#### PROBLEM REQUIREMENTS:
Count how many lines of the entries below contain the word "click". Reply with the number alone.
<<<<
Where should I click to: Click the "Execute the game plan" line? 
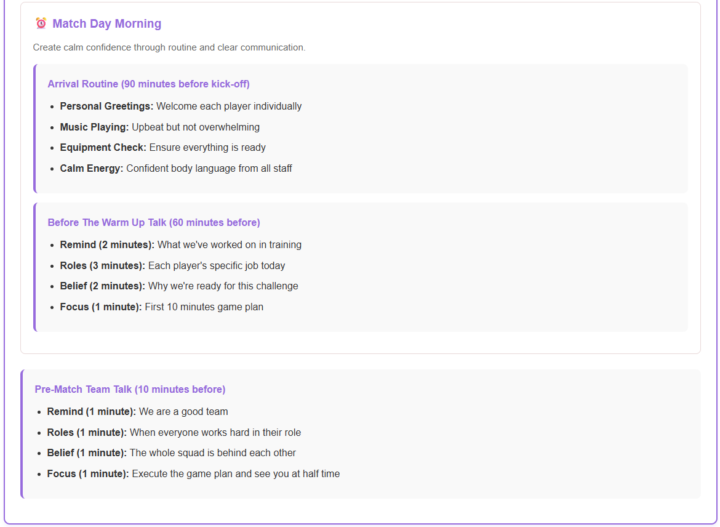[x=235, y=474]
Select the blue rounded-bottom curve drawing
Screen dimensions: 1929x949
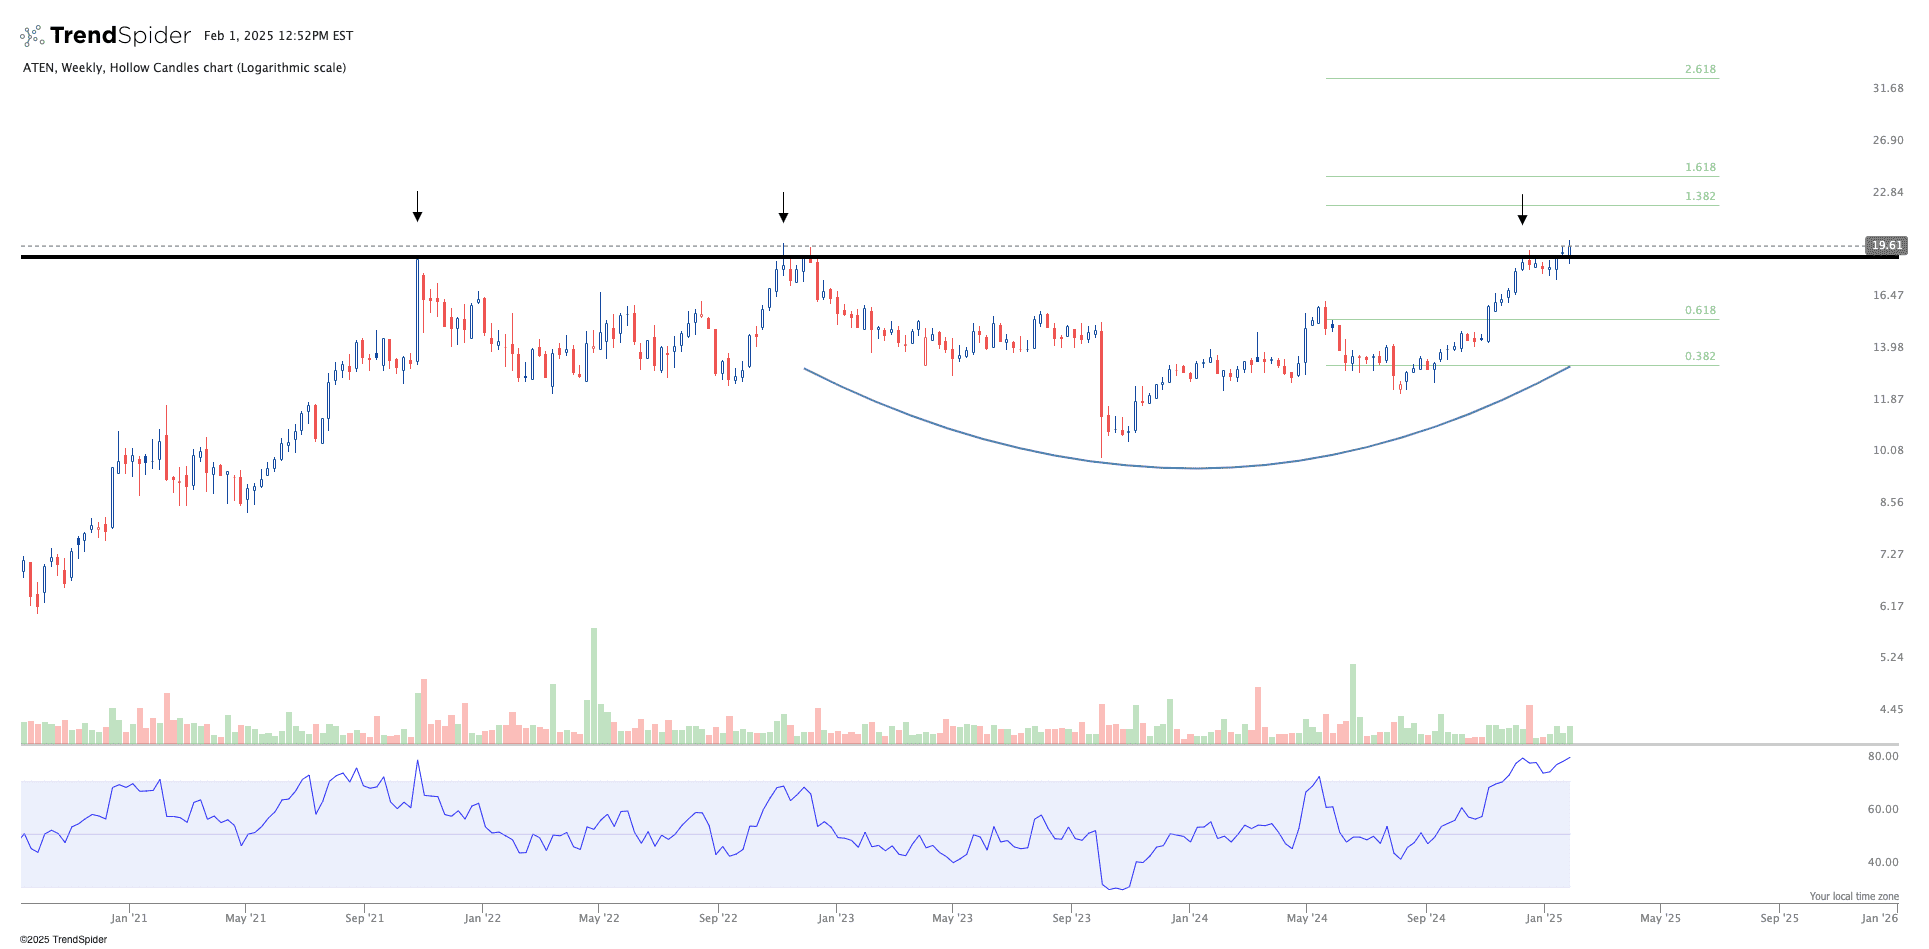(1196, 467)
>>>>
#### ANSWER TO THE TASK:
1